==== PASSAGE SHOWN ====

Stacks of hairy yams line an Ibadan market where vendors negotiate over price and quality before loading them onto vehicles to travel the last distance to Nigerian buyers. A man pushing a hand cart full with the tubers through congested nearby traffic.
Yams are a staple food and source of income for people all over West Africa when they are crushed into paste, ground into flour, boiled, or fried. However, the “yam belt,” which runs from Guinea to Cameroon, is seeing worsening growing conditions at the same time as rising costs for other necessities.
Vendor Adewale Elekun said farmers in Nigeria are already finding life harder than in the past, when soil was good and the land fertile.
“Today the quality of the soil has faded,” he said, amidst the bustle of the market.
Elsewhere in Ibadan, a transit and tech startup hub 130 km (80 miles) northeast of Lagos, molecular geneticist Dr Ranjana Bhattacharjee says she hopes to change things for the better by helping to create hardier and more adaptable plants.
She is working at the city’s International Institute of Tropical Agriculture to complete whole-genome sequencing of around 1,000 yam samples – work she says paves the way for moves to ensure future crops are more adaptable to a changing climate.
“If you want to make an improvement in crops, then you have to do genome sequencing to understand the genes of your targeted traits like disease resistance (and) quality,” Bhattacharjee said.
The need to boost locally grown crops is particularly acute because of global food price rises since some major producing countries decided to export less food and Russia’s invasion of Ukraine blocked that country’s grain and sunflower seed exports.
Yams, bigger than their unrelated north American namesake, symbolize prosperity, wealth and even fertility in West Africa.
Sequencing their genomes could help West African farmers, who grow some 90% of all yams worldwide, improve their yield and keep it high, said Bhattacharjee, adding once the results are published, others will work on applying them.
“That will then ultimately lead to food security, not only in Nigeria but also in West Africa where the yam is being grown,” she said.

====

**THINGS TO DO:**
a) Rewrite the yam article from "The need to" to "in West Africa.", changing "prosperity" to "abundance".
b) Using the yam article, answer each question briefly:
(i) Between which two countries does the "yam belt" run?
(ii) About how many yam samples is Bhattacharjee working to sequence?
(iii) What share of all yams worldwide do West African farmers grow?

==== COLLECTED DATA ====

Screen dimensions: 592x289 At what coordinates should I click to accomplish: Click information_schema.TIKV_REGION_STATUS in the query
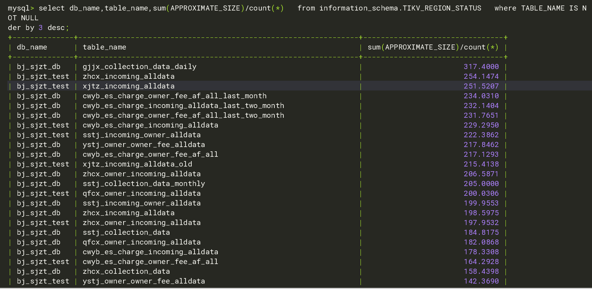400,8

====

**ANSWERS BY TASK:**
a)
The need to boost locally grown crops is particularly acute because of global food price rises since some major producing countries decided to export less food and Russia’s invasion of Ukraine blocked that country’s grain and sunflower seed exports.
Yams, bigger than their unrelated north American namesake, symbolize abundance, wealth and even fertility in West Africa.

b)
(i) Guinea and Cameroon
(ii) Around 1,000
(iii) Some 90%